O ministro dos Negócios Estrangeiros russo acusou, esta sexta-feira, os Estados Unidos de provocarem frequentemente a Venezuela e insistiu que Rússia e México apostam ao diálogo, "sem condições prévias", para solucionar a crise venezuelana.

"A Rússia e o México apostam em resolver os problemas desse país [Venezuela] apenas através do diálogo entre o Governo [do Presidente Nicolás Maduro] e a oposição, de um diálogo inclusivo entre todas as forças políticas importantes", afirmou Serguei Lavrov.

O chefe da diplomacia russa falava aos jornalistas no México, no final de um encontro com o homólogo mexicano, Marcelo Ebrard, que decorreu no âmbito de uma visita ao país.

Depois de Cuba e do México, Lavrov é esperado hoje na Venezuela, numa deslocação para reforçar a cooperação bilateral entre Caracas e Moscovo.

Os EUA "ameaçam utilizar todas as opções que estão sobre a mesa e organizam regularmente provocações" contra Caracas, afirmando que "não há opções para uma mudança de regime", declarou.
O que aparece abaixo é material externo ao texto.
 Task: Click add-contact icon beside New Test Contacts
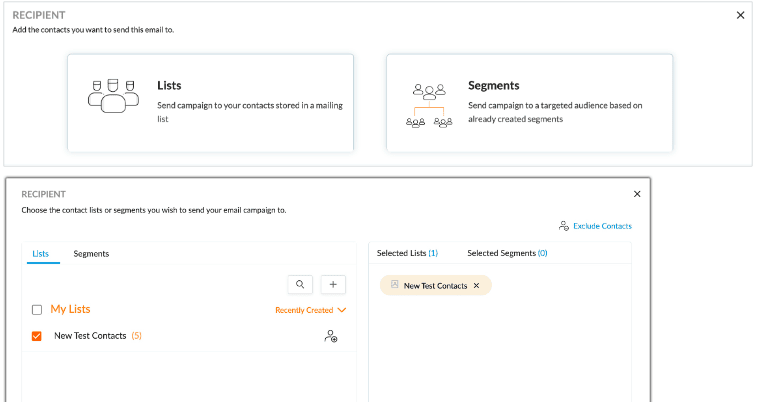pos(331,336)
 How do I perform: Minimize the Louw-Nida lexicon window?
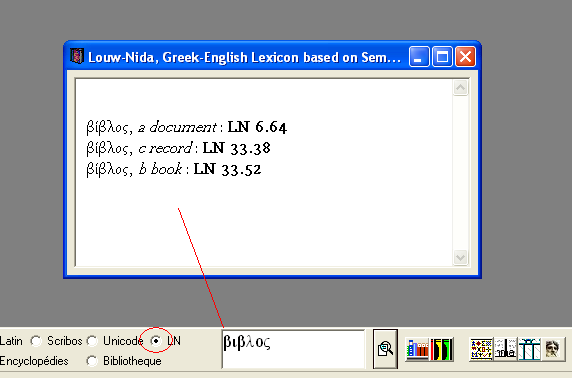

"O diálogo é necessário (...) sem condições prévias, e no qual todas as partes tenham a possibilidade de abordar as soluções que lhes convenham", frisou.

Por outro lado, o responsável russo explicou que durante a visita a Caracas, a Rússia não leva propostas para nenhuma das partes e questionou a utilidade das iniciativas da UE e do Grupo de Lima para encontrar uma solução pacífica para a crise.

A Venezuela, um país com uma das maiores reservas de petróleo do mundo, atravessa há mais de cinco anos uma crise económica, política e social.

A oposição responsabiliza o regime pela contração da economia, alta inflação, escassez de medicamentos e alimentos, e pela descida na produção de petróleo, a principal fonte de rendimento do país.

Por outro lado, o Governo venezuelano atribui a situação a uma "guerra económica" e a sanções impostas pelos Estados Unidos, que afirma terem sido aprovadas pela oposição do país.

A crise venezuelana agravou-se desde janeiro de 2019, quando o líder opositor e presidente do parlamento, Juan Guaidó, se autoproclamou como presidente interino da Venezuela até conseguir afastar Nicolás Maduro do poder, convocar um governo de transição e eleições livres no país. Guaidó é apoiado por cerca de 50 países, incluindo Portugal.